En ese momento, Agustín comenzó con las gestiones para repatriarla. Le llevó un año entero lograrlo. “Costó muchísimo. Teena siempre fue muy amable, predispuesta, pero hay toda una burocracia. Primero se reunió el comité del museo, y le dieron luz verde al asunto. Y el otro tema es que no podían enviar nada directamente desde Malvinas hacia Argentina. Entonces tuvieron que mandar la agenda al Reino Unido, y desde allí hasta acá. En febrero de 2023 la tuve en mis manos. Y en marzo se la hice llegar a Gisela, una de las hijas de Rubén. Ellas esperaron hasta el 2 de abril y ese día se la entregaron a su papá”.
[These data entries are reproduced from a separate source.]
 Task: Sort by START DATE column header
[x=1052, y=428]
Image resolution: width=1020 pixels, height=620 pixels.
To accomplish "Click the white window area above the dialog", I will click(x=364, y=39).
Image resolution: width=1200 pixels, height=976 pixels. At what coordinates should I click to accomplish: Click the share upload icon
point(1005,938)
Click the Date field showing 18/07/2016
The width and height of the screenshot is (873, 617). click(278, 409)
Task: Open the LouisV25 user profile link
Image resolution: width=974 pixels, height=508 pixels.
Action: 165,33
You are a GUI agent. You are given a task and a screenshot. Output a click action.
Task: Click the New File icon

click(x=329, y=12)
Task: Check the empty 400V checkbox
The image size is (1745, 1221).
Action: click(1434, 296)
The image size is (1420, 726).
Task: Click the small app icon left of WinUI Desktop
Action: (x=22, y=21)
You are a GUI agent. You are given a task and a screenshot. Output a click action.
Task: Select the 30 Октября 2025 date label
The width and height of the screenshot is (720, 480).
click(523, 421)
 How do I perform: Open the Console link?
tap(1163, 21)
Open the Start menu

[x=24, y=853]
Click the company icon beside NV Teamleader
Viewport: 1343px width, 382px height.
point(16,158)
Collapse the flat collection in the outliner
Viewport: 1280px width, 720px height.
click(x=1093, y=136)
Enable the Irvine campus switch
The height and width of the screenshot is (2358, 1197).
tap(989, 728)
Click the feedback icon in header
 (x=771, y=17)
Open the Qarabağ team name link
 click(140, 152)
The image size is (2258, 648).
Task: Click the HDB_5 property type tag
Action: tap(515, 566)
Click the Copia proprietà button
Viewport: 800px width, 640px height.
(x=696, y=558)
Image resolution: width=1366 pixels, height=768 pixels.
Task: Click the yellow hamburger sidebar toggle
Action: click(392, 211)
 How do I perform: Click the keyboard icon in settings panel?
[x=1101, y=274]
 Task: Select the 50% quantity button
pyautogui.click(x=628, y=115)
Cada vez que logra recuperar algún objeto o foto de Malvinas y que llegue a su dueño original, a Agustín le sucede lo mismo: “Es muy emotivo, son vivencias que renacen después de muchos años. Porque yo le mostré las fotos y le hablé del diario, pero nunca le dije que trabajaba para devolvérselo. Él no sabía nada cuando lo recibió. El video es maravilloso…”
Ahora, la agenda está en la casa de la madre de Guerra, enmarcada y protegida por un vidrio. Raúlse la dejó en su última visita a Mendoza. Él siempre tuvo perfil bajo con su participación en en el conflicto. Y ahora quiere poner aquellos recuerdos a descansar: “No me gusta participar en los actos. Y no es que no me acuerde ni tenga reconocimiento por los que estuvieron allí, por mis compañeros. Pero el día que me llegó la agenda, le dije a mis hijas, ‘ya está, con esto, el libro que escribí en Malvinas se cerró’”.